Het abolitionisme ziet strafrecht als een vorm van institutioneel
geweld: een gelegaliseerde manier om leed toe te voegen aan leed, zonder
werkelijk herstel te bewerkstelligen. De gevangenis wordt daarbij niet
beschouwd als een “corrigerende” instelling, maar als een instrument van
uitsluiting, waarin mensen worden ontmenselijkt, afhankelijk gemaakt en
gestigmatiseerd. Volgens Mathiesen is het gevangenissysteem bovendien
een “self-perpetuating system”: het houdt zichzelf in stand door te
falen. Elke mislukking — recidive, marginalisering, detentieproblematiek
— wordt gebruikt als rechtvaardiging voor meer repressie.
2. De Nederlandse paradox: humanisme in theorie, hardheid in praktijk
Nederland geniet internationaal de reputatie van een relatief mild en
humaan strafrechtsysteem. De doodstraf is afgeschaft, levenslange
gevangenisstraf wordt in beginsel herzienbaar geacht, en er is aandacht
voor resocialisatie. Toch schuilt achter dit imago een harde realiteit.
De Nederlandse gevangenispraktijk is de afgelopen decennia steeds
strenger geworden. Waar de detentie in de jaren zeventig nog gericht was
op behandeling en re-integratie, overheerst sinds de jaren negentig een
beleid van “law and order” en “zero tolerance”. De nadruk ligt meer op
beveiliging dan op begeleiding, meer op controle dan op herstel.
Een voorbeeld hiervan is de levenslange gevangenisstraf. Hoewel het
Europees Hof voor de Rechten van de Mens (EHRM) oordeelde dat een
levenslange straf zonder reële kans op vrijlating in strijd is met
artikel 3 EVRM (verbod op onmenselijke behandeling), is de Nederlandse
praktijk nog steeds uiterst restrictief. De zogenaamde “herbeoordeling
na 25 jaar” biedt geen echte garantie op perspectief. Veel gevangenen
leven decennia in uitzichtloosheid, wat leidt tot psychische aftakeling
— een toestand die door mensenrechtenorganisaties als “psychische
marteling” wordt omschreven.
Daarnaast kampt Nederland met detentieomstandigheden die, hoewel fysiek
schoon en ordelijk, emotioneel en sociaal verwoestend zijn. Gevangenen
worden geïsoleerd van hun familie, hun autonomie wordt volledig
ontnomen, en het contact met de buitenwereld is minimaal.
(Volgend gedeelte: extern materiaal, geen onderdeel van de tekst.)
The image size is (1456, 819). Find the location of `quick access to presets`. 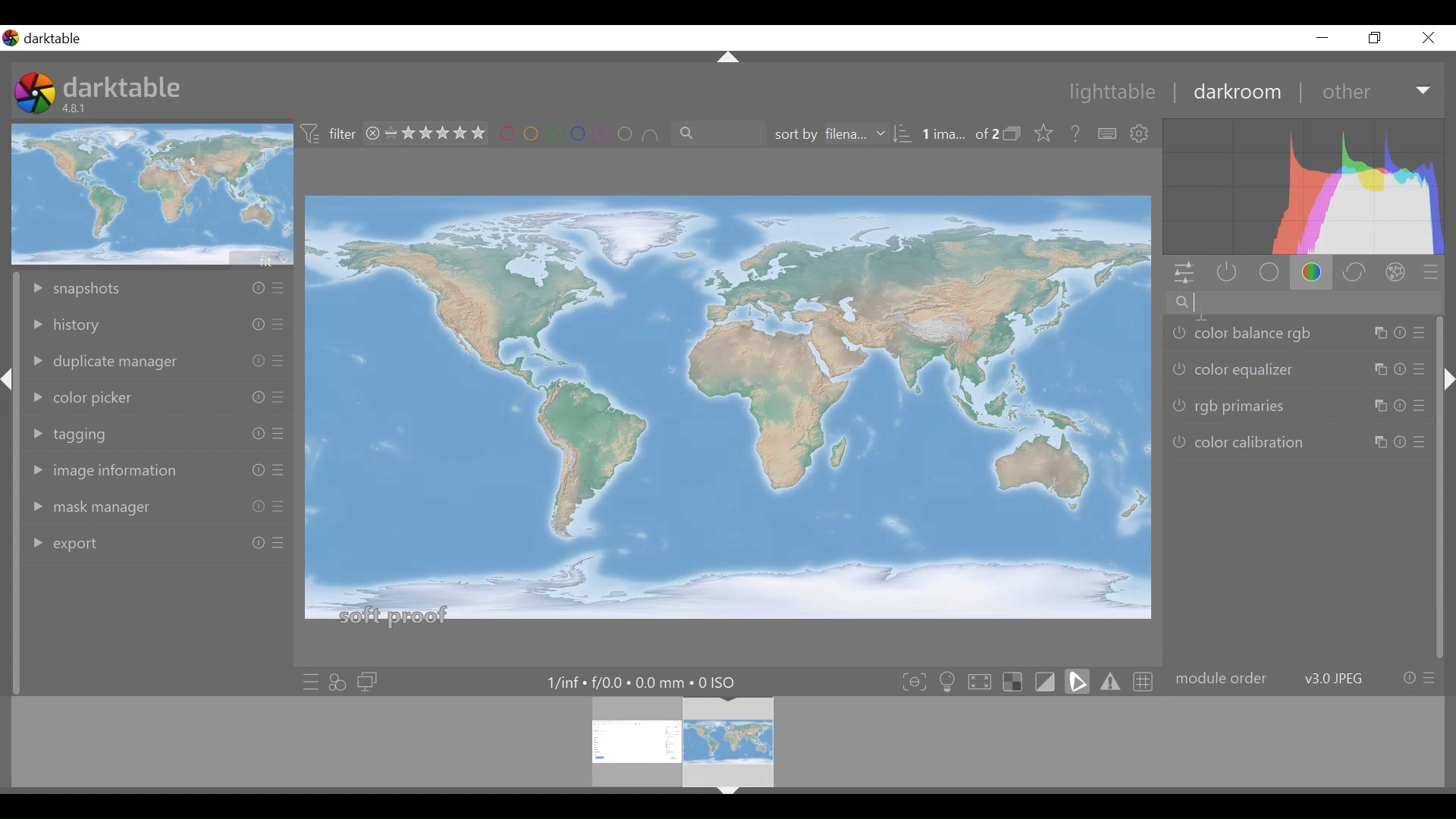

quick access to presets is located at coordinates (310, 682).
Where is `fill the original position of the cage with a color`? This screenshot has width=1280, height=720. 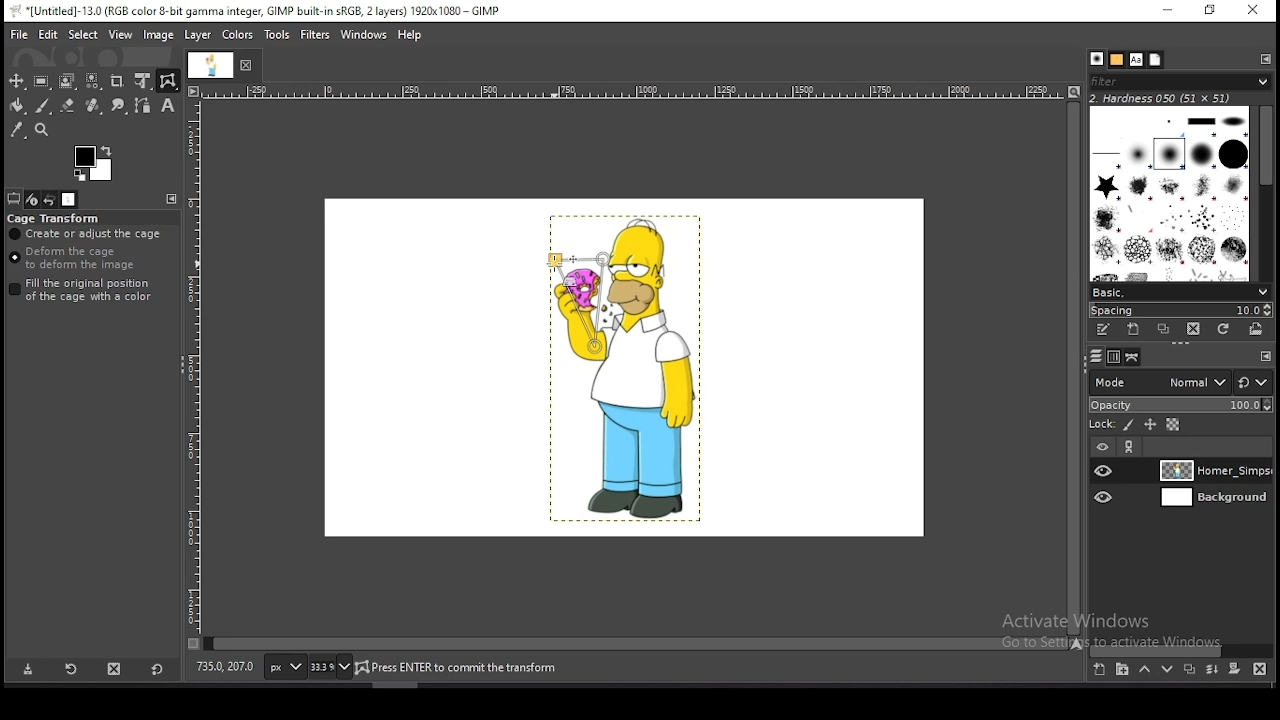
fill the original position of the cage with a color is located at coordinates (86, 290).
De nadruk op
veiligheid en orde heeft geleid tot een cultuur van “koude
bureaucratie”, waarin individuele menselijkheid ondergeschikt is aan
protocollen.
In die zin kan worden gesteld dat Nederland zich schuldig maakt aan een
subtiele, maar structurele vorm van onmenselijkheid: geen openlijke
wreedheid, maar een systematisch ontkennen van menselijke waardigheid.
3. Abolitionisme als alternatief: herstel, gemeenschap en
verantwoordelijkheid
Het abolitionisme biedt niet louter kritiek, maar ook richting. In
plaats van straf bepleit het een herstelgerichte benadering (restorative
justice). Daarbij staat niet de staat, maar de gemeenschap centraal.
Conflicten worden niet gejuridiseerd, maar sociaal opgelost — door
dialoog, bemiddeling en het zoeken naar herstel van relaties.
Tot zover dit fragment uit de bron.